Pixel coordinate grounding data
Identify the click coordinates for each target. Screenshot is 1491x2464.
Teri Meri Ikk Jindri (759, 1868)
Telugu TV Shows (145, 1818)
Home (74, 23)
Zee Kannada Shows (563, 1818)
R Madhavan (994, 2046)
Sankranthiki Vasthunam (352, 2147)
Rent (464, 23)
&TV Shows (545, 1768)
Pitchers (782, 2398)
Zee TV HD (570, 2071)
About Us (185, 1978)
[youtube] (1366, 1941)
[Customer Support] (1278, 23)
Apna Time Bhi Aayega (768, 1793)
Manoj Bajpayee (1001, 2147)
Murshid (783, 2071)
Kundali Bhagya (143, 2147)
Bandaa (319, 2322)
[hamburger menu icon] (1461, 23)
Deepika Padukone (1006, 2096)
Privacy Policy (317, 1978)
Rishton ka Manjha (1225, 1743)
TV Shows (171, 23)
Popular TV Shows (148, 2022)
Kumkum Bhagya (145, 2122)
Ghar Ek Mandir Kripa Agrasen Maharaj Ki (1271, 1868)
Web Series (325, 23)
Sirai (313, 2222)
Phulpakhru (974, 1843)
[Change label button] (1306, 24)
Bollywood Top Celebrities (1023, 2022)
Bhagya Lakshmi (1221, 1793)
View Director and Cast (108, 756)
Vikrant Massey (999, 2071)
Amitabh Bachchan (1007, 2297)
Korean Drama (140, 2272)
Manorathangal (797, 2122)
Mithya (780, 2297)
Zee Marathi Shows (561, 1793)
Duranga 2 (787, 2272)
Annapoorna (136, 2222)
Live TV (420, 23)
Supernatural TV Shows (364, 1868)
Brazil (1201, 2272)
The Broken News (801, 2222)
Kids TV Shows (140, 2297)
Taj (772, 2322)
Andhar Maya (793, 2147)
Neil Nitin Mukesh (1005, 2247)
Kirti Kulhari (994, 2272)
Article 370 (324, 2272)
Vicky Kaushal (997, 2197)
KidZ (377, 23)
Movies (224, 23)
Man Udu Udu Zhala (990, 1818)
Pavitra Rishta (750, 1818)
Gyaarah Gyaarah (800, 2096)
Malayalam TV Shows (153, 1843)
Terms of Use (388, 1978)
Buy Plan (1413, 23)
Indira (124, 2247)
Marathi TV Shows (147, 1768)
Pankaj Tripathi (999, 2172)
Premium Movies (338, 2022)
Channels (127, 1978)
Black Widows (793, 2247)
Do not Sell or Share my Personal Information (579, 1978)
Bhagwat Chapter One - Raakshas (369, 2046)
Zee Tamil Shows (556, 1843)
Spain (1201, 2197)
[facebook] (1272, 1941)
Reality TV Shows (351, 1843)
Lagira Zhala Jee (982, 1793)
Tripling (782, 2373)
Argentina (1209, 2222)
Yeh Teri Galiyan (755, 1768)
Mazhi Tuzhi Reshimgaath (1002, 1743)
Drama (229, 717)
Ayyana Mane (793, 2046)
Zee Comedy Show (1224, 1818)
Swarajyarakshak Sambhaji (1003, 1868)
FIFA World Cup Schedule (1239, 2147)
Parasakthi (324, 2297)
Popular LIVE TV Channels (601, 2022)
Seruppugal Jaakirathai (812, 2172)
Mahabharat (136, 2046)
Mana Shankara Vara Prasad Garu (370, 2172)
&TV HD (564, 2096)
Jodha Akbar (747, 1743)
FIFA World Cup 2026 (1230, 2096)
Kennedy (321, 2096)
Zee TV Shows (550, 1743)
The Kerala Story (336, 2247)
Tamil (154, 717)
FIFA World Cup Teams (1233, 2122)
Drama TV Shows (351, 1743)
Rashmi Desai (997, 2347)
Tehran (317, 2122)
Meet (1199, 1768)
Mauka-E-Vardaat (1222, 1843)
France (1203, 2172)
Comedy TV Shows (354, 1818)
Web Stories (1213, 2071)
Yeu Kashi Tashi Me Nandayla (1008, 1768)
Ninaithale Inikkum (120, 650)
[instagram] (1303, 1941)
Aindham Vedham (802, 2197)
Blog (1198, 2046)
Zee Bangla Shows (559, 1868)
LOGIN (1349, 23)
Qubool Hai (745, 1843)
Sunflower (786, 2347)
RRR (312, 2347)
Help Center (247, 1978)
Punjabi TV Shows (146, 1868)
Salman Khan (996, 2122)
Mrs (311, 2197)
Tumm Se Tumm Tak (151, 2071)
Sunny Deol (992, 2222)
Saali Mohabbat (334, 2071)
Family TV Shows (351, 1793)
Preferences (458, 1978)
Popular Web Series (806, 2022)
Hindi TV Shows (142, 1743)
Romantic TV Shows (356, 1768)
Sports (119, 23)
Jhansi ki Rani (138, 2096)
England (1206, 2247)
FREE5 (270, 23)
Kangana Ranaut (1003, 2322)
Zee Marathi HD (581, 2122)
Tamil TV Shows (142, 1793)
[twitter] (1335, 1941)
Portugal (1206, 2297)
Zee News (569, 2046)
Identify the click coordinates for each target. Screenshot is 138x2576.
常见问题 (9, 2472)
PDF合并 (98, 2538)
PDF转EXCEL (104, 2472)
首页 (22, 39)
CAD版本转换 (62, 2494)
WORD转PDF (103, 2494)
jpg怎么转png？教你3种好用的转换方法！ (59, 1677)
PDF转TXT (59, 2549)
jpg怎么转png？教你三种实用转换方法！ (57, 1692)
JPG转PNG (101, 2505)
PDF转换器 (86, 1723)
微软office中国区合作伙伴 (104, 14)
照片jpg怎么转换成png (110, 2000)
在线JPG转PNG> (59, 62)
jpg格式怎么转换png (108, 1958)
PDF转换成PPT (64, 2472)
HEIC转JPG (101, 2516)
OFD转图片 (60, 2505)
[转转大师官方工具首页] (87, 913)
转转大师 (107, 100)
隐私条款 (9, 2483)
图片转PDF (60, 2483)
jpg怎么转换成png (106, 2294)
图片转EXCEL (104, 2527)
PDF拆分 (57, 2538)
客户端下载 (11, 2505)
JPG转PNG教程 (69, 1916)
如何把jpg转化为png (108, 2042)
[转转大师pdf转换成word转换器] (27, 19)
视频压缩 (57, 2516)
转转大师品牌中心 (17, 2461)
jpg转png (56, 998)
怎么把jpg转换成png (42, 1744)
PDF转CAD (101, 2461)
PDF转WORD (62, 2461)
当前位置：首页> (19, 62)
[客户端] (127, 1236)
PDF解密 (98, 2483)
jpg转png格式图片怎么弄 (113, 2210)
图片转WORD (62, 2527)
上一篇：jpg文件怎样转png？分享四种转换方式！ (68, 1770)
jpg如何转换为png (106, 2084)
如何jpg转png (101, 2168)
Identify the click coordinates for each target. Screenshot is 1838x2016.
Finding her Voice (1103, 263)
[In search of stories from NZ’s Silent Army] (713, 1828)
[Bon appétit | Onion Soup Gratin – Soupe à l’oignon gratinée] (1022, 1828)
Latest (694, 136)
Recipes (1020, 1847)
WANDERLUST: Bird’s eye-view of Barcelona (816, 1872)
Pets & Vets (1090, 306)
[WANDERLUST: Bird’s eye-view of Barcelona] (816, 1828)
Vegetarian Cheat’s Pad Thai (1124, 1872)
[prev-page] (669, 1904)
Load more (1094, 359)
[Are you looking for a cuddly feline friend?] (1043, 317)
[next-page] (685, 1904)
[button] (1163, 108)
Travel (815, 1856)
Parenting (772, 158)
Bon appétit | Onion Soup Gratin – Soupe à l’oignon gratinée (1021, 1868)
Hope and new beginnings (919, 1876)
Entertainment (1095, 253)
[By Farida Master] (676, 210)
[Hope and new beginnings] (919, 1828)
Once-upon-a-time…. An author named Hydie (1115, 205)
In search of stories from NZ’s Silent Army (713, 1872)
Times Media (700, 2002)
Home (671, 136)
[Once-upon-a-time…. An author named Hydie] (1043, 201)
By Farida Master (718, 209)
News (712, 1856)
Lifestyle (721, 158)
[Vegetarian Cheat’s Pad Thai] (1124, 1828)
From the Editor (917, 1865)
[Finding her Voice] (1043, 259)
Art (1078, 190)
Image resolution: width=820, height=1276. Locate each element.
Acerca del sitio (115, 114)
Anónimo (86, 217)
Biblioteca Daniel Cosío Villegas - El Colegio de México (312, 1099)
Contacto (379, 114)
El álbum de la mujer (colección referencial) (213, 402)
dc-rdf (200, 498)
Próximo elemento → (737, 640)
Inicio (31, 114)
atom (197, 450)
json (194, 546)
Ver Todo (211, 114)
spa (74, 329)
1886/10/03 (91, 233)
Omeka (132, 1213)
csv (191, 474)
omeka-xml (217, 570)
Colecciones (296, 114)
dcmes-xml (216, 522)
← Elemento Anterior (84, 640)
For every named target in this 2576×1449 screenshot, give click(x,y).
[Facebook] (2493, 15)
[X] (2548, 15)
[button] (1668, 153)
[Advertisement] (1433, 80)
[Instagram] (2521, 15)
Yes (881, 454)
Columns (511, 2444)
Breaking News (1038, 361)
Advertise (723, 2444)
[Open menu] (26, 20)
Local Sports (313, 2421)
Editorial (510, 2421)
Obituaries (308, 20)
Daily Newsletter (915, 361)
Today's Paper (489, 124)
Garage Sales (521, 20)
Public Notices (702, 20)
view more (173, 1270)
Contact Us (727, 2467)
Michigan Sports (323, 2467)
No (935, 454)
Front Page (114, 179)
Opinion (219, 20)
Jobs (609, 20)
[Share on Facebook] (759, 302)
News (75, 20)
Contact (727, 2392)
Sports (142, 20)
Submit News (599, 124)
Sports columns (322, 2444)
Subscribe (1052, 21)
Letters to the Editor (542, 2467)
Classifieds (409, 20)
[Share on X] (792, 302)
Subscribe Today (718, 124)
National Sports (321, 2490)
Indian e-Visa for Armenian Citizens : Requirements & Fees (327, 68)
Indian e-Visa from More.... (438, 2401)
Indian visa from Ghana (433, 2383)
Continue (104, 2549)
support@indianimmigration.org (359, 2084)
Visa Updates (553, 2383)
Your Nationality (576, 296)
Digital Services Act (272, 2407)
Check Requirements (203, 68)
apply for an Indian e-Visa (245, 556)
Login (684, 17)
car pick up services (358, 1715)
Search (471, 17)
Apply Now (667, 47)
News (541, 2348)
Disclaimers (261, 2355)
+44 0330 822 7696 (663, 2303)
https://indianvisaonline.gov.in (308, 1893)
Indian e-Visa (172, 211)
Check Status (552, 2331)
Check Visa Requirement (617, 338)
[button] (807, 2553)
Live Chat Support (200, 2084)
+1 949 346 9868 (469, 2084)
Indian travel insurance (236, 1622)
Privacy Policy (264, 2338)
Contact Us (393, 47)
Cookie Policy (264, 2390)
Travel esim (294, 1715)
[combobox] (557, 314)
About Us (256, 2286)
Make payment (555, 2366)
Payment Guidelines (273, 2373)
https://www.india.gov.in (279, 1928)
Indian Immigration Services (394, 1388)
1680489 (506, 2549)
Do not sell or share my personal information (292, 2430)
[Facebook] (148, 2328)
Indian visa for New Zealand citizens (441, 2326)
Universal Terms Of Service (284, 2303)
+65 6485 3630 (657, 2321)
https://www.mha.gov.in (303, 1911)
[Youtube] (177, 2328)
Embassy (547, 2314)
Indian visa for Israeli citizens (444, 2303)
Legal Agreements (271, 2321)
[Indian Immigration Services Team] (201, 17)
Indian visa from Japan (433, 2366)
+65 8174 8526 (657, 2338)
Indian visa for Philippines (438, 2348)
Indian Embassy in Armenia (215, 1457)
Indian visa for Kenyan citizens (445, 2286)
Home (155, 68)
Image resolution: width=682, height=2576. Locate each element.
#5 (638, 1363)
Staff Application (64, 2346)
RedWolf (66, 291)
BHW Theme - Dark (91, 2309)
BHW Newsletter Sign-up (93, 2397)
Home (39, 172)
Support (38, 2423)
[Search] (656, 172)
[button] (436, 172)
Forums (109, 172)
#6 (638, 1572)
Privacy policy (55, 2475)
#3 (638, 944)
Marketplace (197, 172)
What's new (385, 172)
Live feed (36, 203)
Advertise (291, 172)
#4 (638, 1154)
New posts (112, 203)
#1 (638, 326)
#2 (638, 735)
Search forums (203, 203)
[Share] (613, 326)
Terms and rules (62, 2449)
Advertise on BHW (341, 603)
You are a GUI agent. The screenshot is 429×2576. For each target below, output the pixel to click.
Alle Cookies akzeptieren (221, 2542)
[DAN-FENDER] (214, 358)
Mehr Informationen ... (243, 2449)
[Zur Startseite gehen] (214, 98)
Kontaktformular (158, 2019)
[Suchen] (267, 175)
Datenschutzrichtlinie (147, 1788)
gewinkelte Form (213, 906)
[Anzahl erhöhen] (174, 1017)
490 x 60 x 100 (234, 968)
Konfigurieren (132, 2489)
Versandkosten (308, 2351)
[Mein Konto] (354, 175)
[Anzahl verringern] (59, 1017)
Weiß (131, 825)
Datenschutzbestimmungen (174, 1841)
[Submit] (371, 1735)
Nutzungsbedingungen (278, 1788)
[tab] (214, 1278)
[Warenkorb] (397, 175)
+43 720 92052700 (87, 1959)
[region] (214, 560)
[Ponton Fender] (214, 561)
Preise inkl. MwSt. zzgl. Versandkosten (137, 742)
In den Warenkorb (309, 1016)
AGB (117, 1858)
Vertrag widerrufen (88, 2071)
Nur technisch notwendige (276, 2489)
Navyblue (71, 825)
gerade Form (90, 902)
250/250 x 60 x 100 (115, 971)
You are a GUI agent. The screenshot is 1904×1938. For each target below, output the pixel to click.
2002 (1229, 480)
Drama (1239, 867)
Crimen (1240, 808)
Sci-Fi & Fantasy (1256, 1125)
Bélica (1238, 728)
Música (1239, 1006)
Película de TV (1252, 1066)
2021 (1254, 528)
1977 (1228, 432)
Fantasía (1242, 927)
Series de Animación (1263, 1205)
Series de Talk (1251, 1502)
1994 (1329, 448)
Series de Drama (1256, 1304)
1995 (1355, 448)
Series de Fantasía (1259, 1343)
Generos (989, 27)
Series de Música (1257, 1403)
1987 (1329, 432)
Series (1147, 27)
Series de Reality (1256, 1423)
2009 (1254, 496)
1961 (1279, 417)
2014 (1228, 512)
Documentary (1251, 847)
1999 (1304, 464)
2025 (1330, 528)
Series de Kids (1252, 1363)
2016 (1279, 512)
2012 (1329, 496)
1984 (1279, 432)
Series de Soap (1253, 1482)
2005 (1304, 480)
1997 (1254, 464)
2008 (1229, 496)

• _EXERCISE DIRECTIONS_
Count the lines in the entries above where the string "Soupe" shows up, and give that number only.

• _TASK RESPONSE_
2